ST. LOUIS COUNTY, Mo.—Hours after six St. Louis County department heads won a circuit court ruling to take a proposed charter amendment off the April ballot, an appeals court ruling put it back on, handing a legal victory to St. Louis county council members.
The charter amendment will ask voters if the council should have the authority to fire department heads, who are currently nominated by the County Executive and confirmed by the council.
A number of them filed a suit trying to keep the amendment from the ballot. They argued that the ballot language is deceptive and the the council’s interference is intimidating.
Judge Brue Hilton wrote Tuesday morning that the St. Louis County Council’s ballot language “is misleading, insufficient, inaccurate, argumentative, prejudicial and unfair.”
But in a rulilng late Tuesday afternoon, appeals court Judge Thomas Clark wrote that the ballot measure has the potential to create confusion due to conflicts in existing county statutes, but that state law doesnt require the court to take the question off the ballot because of it. Clark said voters can legally contest an election result after the fact and also challenge the measure's effect.
"Respondents have the ability to raise their claims about conflicting language,the need for clarification about the scope of Proposition B and/or its applicability to various county officials, but following voter approval," he wrote.

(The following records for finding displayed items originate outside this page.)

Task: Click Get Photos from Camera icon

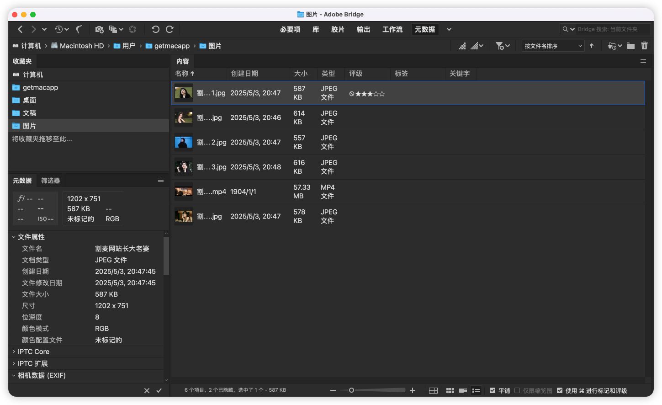Action: (99, 29)
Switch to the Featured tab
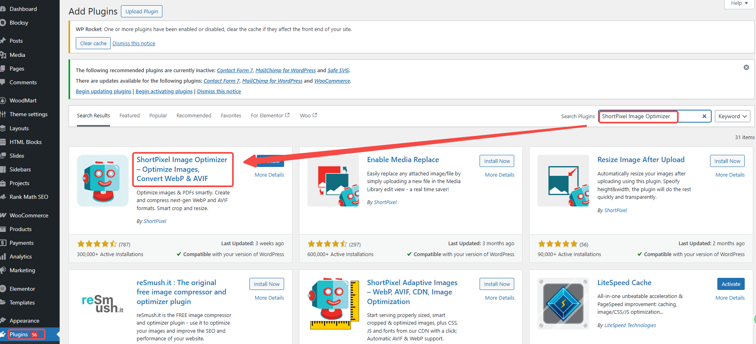The image size is (756, 344). tap(129, 116)
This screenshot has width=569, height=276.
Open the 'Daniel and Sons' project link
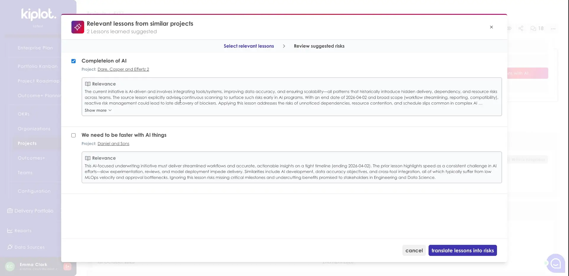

"The circuit court agreed that the ballot language is misleading, inefficient, inaccurate, argumentative, prejudicial and unfair. The appellate court agreed that the language is confusing but the time to challenge this is after the election. As it stands, voters will have to vote on the absurd ballot language. Meanwhile, we are weighing our legal options," said Doug Moore, a spokesperson for County Executive Sam Page.

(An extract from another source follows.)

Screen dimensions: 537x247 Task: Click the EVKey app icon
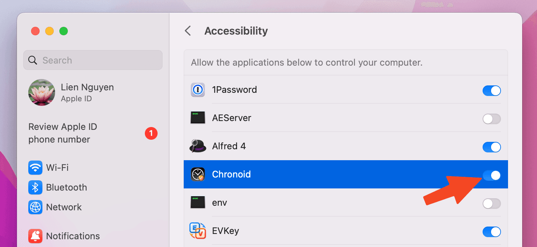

Tuesday at 5 p.m. was the deadline for the St. Louis County Board of Elections to finalize the April ballot.
At Tuesday night's County Council meeting, Page was critical of the roughly $600,000 it wlll cost the county to hold the election, saying the money would be better spent on county services. The comments drew a retort from Councilwoman Shalonda Webb, who said the county could have saved money without having had the council and county administration "suing eachother" recently.
Webb said the ballot measure was about ensuring accurate, complete and accountable information is being provided to the county council.